A Pine Bluff School District employee was fired after being arrested earlier this year, Superintendent Linda Watson has confirmed.
Karla McDonald, 30, was terminated after being arrested earlier in 2014, Watson said. McDonald was employed as a custodian, director of communications Kenetta Ridgell said. The Pine Bluff School Board upheld McDonald’s firing after meeting in executive session at a regular meeting on Tuesday, June 17.
Employees who are arrested face a disciplinary process that can lead to termination, Watson said.
Pine Bluff Police Department records show that McDonald was arrested on Jan. 14, 2014, on allegations of aggravated assault.

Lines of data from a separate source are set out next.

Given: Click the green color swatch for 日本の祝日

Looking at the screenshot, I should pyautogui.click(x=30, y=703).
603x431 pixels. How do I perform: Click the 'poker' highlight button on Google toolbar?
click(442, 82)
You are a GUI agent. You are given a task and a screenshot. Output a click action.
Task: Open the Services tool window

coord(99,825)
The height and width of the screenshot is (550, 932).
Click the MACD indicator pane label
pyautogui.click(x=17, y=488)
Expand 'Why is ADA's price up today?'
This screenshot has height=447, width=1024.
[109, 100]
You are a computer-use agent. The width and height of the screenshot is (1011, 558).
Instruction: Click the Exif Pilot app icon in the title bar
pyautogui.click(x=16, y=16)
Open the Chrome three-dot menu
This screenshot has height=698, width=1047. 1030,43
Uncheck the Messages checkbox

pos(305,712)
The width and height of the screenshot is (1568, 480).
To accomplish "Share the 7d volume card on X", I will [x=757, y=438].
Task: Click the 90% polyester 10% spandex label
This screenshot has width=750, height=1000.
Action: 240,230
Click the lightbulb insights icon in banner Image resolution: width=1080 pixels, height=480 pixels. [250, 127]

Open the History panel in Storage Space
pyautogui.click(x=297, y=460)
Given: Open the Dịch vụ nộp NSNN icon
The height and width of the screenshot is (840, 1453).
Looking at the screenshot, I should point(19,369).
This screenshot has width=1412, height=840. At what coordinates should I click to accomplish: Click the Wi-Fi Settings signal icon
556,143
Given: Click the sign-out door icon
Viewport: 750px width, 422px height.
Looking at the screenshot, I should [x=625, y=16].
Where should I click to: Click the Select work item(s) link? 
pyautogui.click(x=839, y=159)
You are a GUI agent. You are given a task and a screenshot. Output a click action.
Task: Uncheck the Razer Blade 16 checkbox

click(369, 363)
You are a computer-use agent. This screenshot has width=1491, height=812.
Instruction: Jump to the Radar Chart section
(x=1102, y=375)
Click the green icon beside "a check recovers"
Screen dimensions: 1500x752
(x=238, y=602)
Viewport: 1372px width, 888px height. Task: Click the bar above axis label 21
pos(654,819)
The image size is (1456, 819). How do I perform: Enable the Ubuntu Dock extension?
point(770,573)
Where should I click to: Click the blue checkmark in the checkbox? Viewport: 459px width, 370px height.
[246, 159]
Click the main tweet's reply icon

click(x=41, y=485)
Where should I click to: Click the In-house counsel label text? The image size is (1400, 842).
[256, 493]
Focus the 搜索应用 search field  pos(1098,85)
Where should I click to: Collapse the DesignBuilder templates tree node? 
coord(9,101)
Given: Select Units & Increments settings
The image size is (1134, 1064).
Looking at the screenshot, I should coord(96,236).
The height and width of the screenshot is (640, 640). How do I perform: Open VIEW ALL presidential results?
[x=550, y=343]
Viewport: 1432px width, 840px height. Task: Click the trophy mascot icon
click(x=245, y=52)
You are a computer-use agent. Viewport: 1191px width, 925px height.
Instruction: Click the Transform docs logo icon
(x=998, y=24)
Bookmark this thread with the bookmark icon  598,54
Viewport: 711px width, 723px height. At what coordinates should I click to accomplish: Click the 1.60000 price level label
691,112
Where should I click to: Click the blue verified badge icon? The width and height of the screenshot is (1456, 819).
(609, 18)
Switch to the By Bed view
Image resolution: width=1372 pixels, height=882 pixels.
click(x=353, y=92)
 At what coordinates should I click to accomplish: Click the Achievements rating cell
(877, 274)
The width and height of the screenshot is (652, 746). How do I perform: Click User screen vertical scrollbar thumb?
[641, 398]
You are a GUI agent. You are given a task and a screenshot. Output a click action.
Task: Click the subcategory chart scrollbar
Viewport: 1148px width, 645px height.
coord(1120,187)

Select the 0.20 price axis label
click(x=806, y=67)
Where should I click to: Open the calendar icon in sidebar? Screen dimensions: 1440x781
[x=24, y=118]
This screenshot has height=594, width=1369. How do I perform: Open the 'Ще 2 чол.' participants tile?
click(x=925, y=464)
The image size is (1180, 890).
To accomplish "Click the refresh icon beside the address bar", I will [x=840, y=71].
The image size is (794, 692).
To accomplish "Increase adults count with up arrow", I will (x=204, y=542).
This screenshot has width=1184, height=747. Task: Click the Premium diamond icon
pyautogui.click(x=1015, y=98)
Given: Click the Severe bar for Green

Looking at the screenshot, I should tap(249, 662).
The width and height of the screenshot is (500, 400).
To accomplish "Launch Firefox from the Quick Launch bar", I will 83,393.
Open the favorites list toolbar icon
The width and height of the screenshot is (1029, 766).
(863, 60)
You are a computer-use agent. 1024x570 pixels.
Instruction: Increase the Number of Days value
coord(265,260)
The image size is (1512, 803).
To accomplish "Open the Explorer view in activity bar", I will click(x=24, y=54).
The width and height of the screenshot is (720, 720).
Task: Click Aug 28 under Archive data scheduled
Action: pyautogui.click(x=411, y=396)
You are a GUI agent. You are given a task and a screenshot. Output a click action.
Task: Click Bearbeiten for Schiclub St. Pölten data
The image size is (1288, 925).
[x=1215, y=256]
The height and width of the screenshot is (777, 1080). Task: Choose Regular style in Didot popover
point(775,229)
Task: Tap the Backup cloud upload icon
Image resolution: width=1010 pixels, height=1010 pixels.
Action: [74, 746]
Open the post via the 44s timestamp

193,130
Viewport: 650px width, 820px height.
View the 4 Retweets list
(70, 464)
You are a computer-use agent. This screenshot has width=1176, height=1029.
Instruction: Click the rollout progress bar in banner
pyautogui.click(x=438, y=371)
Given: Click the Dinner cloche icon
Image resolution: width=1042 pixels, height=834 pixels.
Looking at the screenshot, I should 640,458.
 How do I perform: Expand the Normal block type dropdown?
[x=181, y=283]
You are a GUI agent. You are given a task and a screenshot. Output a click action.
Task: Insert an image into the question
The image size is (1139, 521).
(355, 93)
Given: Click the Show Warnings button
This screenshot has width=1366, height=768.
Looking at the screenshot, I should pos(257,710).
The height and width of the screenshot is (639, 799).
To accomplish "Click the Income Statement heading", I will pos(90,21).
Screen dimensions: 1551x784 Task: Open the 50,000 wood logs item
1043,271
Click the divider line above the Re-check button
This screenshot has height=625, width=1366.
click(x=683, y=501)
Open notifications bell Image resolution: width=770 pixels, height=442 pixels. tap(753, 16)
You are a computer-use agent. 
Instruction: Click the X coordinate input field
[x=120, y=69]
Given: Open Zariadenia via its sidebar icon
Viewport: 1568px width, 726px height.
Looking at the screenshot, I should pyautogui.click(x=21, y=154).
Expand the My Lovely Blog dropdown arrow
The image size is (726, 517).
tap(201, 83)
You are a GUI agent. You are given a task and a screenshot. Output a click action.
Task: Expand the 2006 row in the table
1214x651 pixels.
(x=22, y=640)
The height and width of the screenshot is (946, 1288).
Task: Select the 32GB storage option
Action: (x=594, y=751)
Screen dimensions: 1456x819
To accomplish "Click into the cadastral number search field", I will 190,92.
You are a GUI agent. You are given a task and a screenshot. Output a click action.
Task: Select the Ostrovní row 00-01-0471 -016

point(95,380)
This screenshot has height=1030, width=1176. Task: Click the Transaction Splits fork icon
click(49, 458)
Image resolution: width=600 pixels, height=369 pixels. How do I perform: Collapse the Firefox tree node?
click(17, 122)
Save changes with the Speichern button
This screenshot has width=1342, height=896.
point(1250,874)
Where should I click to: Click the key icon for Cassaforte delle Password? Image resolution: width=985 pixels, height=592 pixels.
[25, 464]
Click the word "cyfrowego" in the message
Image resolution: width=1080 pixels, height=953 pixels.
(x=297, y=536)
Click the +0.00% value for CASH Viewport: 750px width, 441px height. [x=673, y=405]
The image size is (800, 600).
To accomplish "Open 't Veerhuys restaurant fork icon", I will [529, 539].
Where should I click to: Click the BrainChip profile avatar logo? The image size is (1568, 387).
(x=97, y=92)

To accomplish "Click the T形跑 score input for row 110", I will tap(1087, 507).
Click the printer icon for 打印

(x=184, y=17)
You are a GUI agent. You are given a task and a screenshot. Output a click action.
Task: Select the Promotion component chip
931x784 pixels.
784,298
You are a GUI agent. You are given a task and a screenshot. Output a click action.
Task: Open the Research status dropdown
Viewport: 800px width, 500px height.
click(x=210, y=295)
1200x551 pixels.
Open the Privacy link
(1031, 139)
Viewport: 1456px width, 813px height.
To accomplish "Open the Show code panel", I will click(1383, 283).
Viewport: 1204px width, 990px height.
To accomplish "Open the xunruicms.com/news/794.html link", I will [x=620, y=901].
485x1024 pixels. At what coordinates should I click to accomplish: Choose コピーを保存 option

Officer Donald L. Griffin wrote an incident report that McDonald allegedly drove her car into a man in the parking lot of Broadmoor Elementary School. Griffin interviewed the alleged victim, who was listed on the report as a boyfriend, who said he was arguing with McDonald, attempted to open her door but could not and was knocked to the pavement.
Formal charges of aggravated assault and second-degree battery were filed in February against McDonald, according to records from the prosecutor’s office. The charges against McDonald were still pending as of Tuesday, according to prosecutor’s office staff.
Attempts to reach McDonald at a phone number provided in the police report were not successful. The school district declined to provide McDonald’s phone number.
McDonald was hired by the Pine Bluff School District in September 2005, Ridgell said.
The Commercial submitted a Freedom of Information request on Wednesday, June 18, to the Pine Bluff School District seeking access to McDonald’s personnel file. The state’s FOI law allows three business days for entities to respond to such requests.
When Ridgell returned to work Monday, she asked the newspaper to re-submit the same FOI request. Ridgell disputed that The Commercial’s original request included the request for the personnel file.
Luther Sutter, the attorney representing the school district, said Tuesday that McDonald was notified through her attorney about the newspaper’s FOI request. She is being given a chance to object to the release of her information, he said.
“I contacted Ms. McDonald’s lawyer to determine whether he objected,” Sutter said via email on Tuesday. “I spoke with him just now, and he objected and requested an AG (attorney general) opinion. I do not believe his objection will be sustained, but I have sent a letter to the AG requesting the opinion.”
Jeffery Kearney is the attorney representing McDonald, according to Sutter and a woman who answered the phone at the Kearney Law Office, who said he was unavailable until next week.
John Tull III, an attorney at Quattlebaum, Grooms, Tull & Burrow in Little Rock, said the FOI law provides the public access to some but not all public records. Exceptions to the law may include documents from a personnel file especially for a terminated employee who is appealing.
“There is a balancing act between the public’s interest and the employee’s privacy,” Tull said. “But if there is a substantial public interest, that public interest will usually outweigh the privacy interest of the employee.
“[The governmental entity] will claim that this is part of a personnel file,” Tull said. “Public records are subject to disclosure. … There is a widely understood belief that there is a three-day period to all requests but there is an exemption to personnel files.”
The Commercial did not receive the requested information by press time on Tuesday.